▶ **What you are asked to do**
Every record here needs to be written out again exactly.

(Stored items)

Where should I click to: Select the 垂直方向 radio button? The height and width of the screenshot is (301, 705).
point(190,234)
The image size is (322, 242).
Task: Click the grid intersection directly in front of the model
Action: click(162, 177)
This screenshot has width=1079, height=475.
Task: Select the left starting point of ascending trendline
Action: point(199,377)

▶ **Answer for this exercise**
Where should I click to: Select the 垂直方向 radio button? The height and width of the screenshot is (301, 705).
point(190,234)
The image size is (322, 242).
Task: Click the grid intersection directly in front of the model
Action: click(162, 177)
This screenshot has width=1079, height=475.
Task: Select the left starting point of ascending trendline
Action: point(199,377)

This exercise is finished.